:: WORK TO COMPLETE ::
Find the string "computer" in the data, and copy out each line that has it.

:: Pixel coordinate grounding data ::
☆ ☆ ☆ ☆ ☆ ☆ ☆

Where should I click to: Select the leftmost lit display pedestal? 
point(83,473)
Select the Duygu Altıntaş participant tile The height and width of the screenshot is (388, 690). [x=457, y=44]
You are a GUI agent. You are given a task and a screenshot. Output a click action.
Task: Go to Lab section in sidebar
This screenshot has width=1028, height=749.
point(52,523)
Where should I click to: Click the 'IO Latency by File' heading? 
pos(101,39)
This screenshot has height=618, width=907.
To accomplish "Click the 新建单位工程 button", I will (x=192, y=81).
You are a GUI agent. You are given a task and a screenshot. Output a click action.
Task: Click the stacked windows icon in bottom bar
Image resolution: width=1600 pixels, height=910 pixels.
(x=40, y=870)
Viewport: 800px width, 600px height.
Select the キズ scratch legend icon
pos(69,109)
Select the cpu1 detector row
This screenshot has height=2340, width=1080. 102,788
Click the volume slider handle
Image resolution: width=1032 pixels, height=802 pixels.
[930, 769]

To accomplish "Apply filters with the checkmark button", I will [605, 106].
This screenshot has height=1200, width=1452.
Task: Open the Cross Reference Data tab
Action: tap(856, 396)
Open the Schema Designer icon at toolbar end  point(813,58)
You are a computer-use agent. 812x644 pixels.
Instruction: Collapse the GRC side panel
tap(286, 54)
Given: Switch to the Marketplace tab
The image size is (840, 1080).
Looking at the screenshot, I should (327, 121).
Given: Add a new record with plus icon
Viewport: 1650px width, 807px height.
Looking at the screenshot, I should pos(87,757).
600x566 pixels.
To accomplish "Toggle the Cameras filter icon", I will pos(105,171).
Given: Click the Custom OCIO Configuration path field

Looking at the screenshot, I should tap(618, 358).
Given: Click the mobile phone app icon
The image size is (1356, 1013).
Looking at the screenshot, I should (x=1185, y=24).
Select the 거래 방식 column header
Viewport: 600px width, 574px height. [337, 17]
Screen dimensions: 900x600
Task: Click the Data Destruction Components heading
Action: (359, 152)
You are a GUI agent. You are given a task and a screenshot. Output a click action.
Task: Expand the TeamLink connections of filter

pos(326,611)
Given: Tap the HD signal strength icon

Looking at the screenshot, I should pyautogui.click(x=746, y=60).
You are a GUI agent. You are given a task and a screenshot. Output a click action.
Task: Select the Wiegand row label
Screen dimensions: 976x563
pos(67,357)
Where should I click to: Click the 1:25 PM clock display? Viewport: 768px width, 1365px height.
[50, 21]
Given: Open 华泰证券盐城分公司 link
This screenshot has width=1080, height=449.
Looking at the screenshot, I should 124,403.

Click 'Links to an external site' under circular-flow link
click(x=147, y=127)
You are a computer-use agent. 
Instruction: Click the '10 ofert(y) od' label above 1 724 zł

☆ ☆ ☆ ☆ ☆ ☆ ☆

:: SOLUTION FOR THIS PROBLEM ::
You are a computer-use agent. 812x644 pixels.
You are a computer-use agent. 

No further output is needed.